La destitución de José Luis Oltra la pasada temporada fue el inicio de la deriva negativa, que ha culminado en el despido de Merino

Alejandro González, presidente del Córdoba. fin de semana
Alejandro González, presidente del Córdoba. /Foto. LVC

Con 17 jornadas de liga, el Córdoba CF ya va por tres entrenadores. El anuncio del despido de Juan Merino en la tarde de este lunes es la punta de un iceberg que se remonta atrás en el tiempo, y que ha llevado al club a una evidente fractura social. Si bien los problemas comenzaron el año de primera, no es menos cierto que la espiral negativa en la categoría de plata comenzó con la destitución de José Luis Oltra. Quizá, el momento decisivo en la gestión reciente del Córdoba por parte de Carlos González.
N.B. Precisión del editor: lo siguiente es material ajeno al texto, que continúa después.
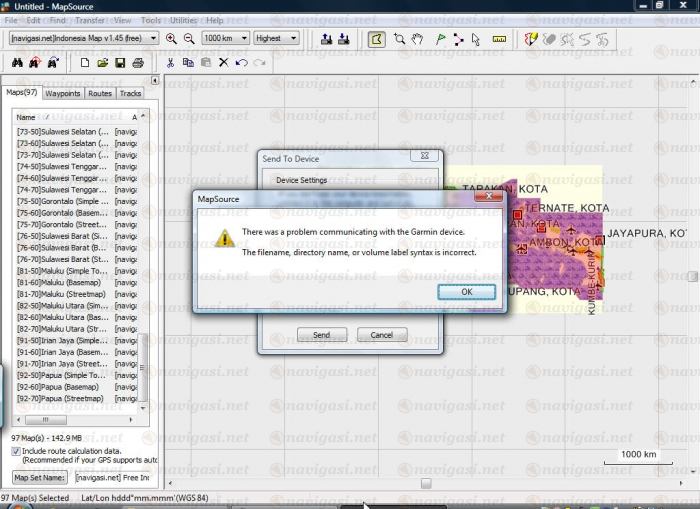This screenshot has height=509, width=700.
Task: Click the Save floppy disk icon
Action: tap(120, 63)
Hace un año, la llegada de Luis Carrión al banquillo del primer equipo tuvo un efecto efervescente, que trajo -entre otras- la victoria en el Carlos Tartiere. Tras un amago de reacción, la segunda vuelta de la pasada campaña fue mala. Solo un tramo final (cinco partidos) aceptable trajo la salvación y un décimo puesto que tapaba los preocupantes síntomas de la enfermedad. Entre tanto, el propietario del Córdoba había despedido previamente al director deportivo, Emilio Vega, y dejó como cabeza visible del club a su hijo, Alejandro González.
El nuevo presidente era la cara amable de la propiedad hasta que, acabada la temporada equiparó a los aficionados con clientes. Mientras, con Álex Gómez en la dirección deportiva y toda la confianza depositada en Carrión, se renovó de forma importante la plantilla. Con una campaña de presentación de fichajes agresiva en redes sociales, a día de hoy, ése parece el único acierto de todo el verano.
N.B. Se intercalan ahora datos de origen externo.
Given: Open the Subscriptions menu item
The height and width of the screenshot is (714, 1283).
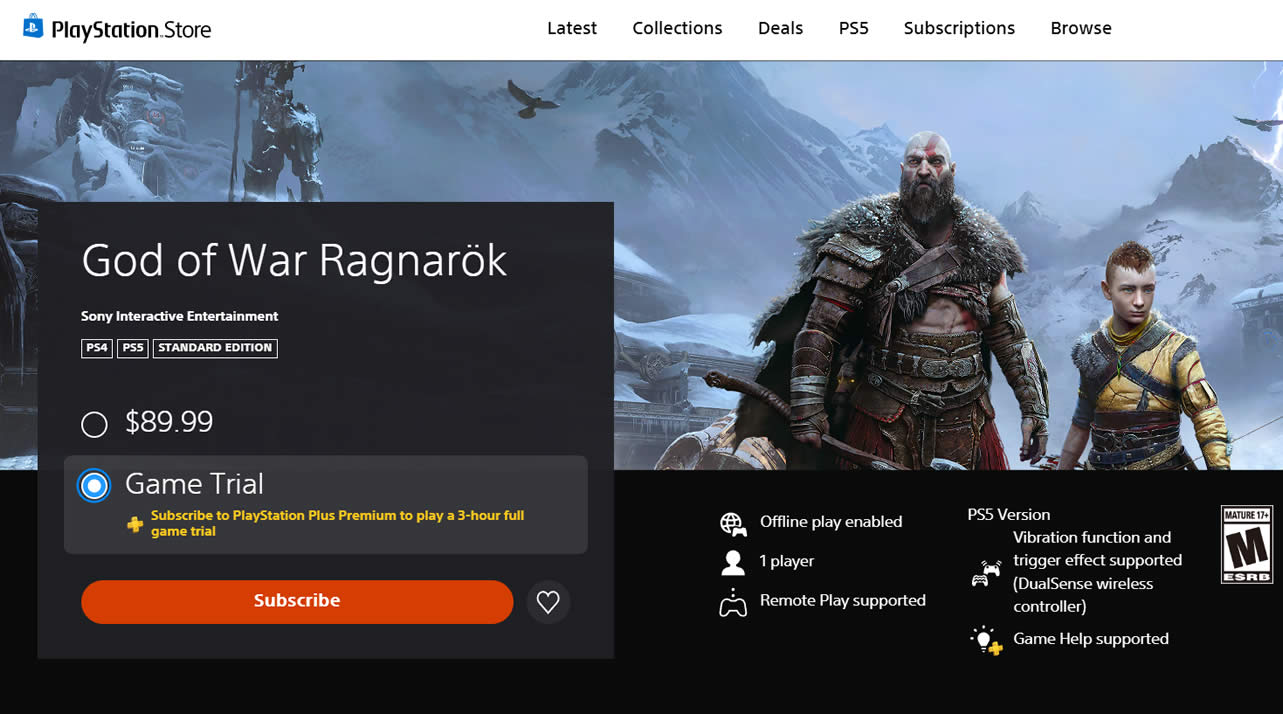Looking at the screenshot, I should 959,28.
Y es que, como se pregonó entre julio, agosto y a principios de septiembre en alguna tertulia deportiva, el Córdoba tenía una gran plantilla. Había buenos “mimbres”, según González hijo. La realidad deportiva fue otra y el equipo diseñado por Carrión, Gómez y el resto de responsables fue coleccionando goleadas ante el Barcelona B, Tenerife en Copa del Rey, Valladolid o Nástic. Ahí vino el giro de timón y, tras la negativa de varios entrenadores a recalar en el Arcángel, se trajo a Merino para construir un equipo compacto. La mala fortuna o la escasa calidad de la plantilla (o ambas cosas) han querido que el de La Línea de la Concepción no haya sido capaz de ganar un partido y haya dejado un paupérrimo bagaje en su corta trayectoria en el Córdoba.
Ahora, en principio de forma interina, se hace cargo de la primera plantilla el técnico del filial, Jorge Romero. Su rendimiento es una incógnita. Lo que sí es claro es que, tras 17 partidos, el filial ocupa el puesto 15, empatado con el Betis B (en puesto de promoción de descenso y solo dos puntos por encima de la quema.